- [YOUR TASK]:
Copy out every line of the data where the word "avatar" is found.

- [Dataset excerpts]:
□ □ □ □ □

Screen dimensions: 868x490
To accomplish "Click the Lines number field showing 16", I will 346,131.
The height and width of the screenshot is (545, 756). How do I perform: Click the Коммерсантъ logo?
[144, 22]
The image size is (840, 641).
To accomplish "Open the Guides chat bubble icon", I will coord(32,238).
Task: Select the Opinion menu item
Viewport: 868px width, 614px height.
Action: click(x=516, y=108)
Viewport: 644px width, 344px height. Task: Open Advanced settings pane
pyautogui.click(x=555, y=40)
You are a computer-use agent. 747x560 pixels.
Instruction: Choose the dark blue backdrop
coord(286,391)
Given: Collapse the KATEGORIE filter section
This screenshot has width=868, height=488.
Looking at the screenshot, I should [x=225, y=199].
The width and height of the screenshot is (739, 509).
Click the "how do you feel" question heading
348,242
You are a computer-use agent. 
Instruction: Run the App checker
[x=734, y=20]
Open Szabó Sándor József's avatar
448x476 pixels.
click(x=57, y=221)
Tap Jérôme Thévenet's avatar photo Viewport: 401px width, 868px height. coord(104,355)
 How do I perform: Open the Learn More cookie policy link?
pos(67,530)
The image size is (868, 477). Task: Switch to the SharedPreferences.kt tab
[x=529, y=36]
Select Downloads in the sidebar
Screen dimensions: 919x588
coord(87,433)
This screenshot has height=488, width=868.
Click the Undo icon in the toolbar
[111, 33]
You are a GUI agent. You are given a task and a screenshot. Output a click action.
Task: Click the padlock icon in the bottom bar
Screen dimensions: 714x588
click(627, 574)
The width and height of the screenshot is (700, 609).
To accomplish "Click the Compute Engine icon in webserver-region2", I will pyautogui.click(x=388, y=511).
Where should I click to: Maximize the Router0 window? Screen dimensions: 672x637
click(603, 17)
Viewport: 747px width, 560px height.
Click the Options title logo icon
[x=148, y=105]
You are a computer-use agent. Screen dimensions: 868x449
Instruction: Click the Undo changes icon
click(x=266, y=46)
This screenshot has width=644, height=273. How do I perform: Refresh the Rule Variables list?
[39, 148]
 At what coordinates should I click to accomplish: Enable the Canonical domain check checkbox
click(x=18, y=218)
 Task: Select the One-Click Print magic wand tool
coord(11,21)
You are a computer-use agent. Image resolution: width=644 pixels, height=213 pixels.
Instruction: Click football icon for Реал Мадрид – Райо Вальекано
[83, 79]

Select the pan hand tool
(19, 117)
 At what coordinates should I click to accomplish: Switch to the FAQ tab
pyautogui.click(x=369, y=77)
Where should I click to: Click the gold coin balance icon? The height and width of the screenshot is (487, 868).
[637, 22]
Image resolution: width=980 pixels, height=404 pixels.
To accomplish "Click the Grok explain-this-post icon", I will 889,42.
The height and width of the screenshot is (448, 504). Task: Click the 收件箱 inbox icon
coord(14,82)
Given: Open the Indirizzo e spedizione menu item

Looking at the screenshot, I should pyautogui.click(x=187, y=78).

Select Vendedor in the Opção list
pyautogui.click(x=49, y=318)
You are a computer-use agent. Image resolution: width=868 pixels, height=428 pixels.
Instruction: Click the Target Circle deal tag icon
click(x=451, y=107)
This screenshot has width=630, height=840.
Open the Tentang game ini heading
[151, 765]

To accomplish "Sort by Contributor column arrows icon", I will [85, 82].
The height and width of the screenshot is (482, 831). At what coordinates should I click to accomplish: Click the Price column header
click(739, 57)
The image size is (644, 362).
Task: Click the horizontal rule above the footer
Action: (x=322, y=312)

□ □ □ □ □

- [WORKED SOLUTION]:
Open Szabó Sándor József's avatar
Tap Jérôme Thévenet's avatar photo Viewport: 401px width, 868px height. coord(104,355)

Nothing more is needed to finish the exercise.